Plugging in into the USB-C charger it switched on quickly and then you’re prompted to download the Bryton Active app. This is where it went wrong… 

Bryton Rider S800: set-up

Bryton app screenshot

(Image credit: Tom Epton)

The Bryton Active app feels unfinished, the user interface is unattractive compared to those of the market leaders and it’s difficult to navigate. 

Pairing the head unit to the app was a difficult process in itself, taking a long time for the two to find each other. Navigating around the app was tricky, with a lot of ‘non-obvious’ menu names not making things easier. 

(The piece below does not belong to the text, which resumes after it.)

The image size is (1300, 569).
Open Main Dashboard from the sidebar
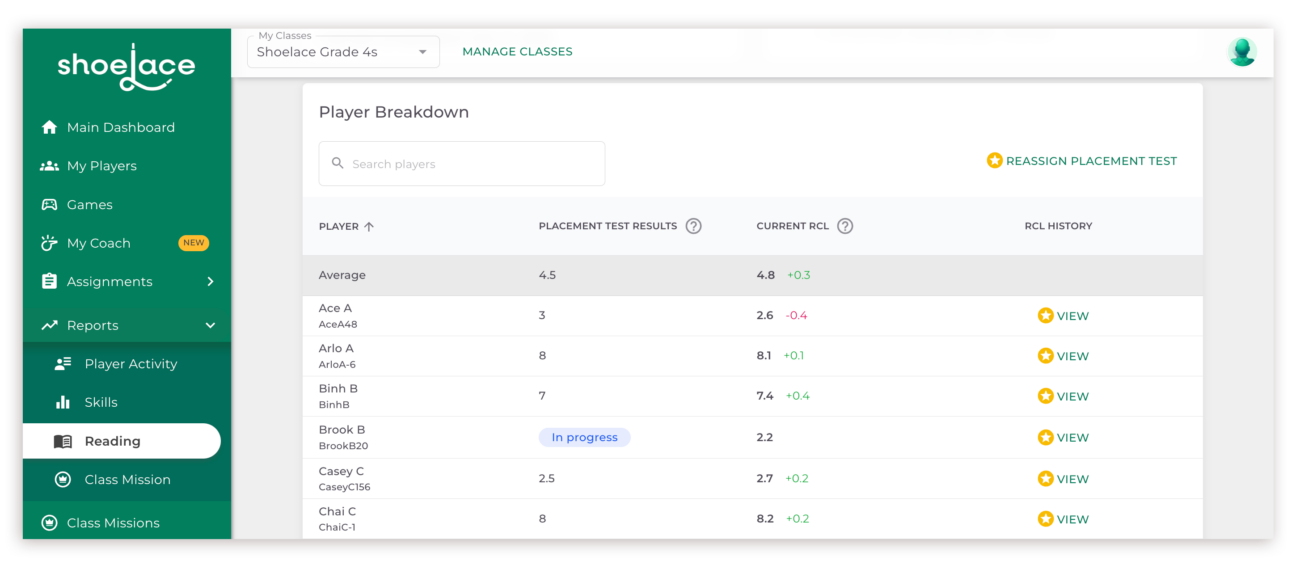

For example, when trying to change the data fields seen on the head unit for my interval session the menu title for this within the app was “Grid Setting”. Once my ride was done, it took an age to sync – and this is something that has not improved with subsequent rides such that now I just plug it into my laptop to get the data.

Mapping and navigation

Bryton Rider S800 showing navigation

(Image credit: Bryton)

The mapping function was fine, though again somewhat ruined by the difficulties with the app. Getting routes from the app to the head unit is a lot of faff – any data sharing between the two seems to take multiple attempts and be very slow. Due to the huge screen, the maps functionality on the head unit is quite good – it’s clear what kind of roads are which and the turn by turn navigation is great. It includes features like auto-rerouting and route retracing too.

Screen

Bryton Rider S800 home screen

(Image credit: Bryton)

The main redeeming factor of the Bryton S800 is the touchscreen – it’s huge. It’s 8.6cm along the diagonal which did make it look a bit silly between my 36cm bars but these are admittedly on the narrow side. 

Once you’ve figured out how to change data fields, these are numerous. The colours are bright and clear – swiping between screen options is quick and easy. 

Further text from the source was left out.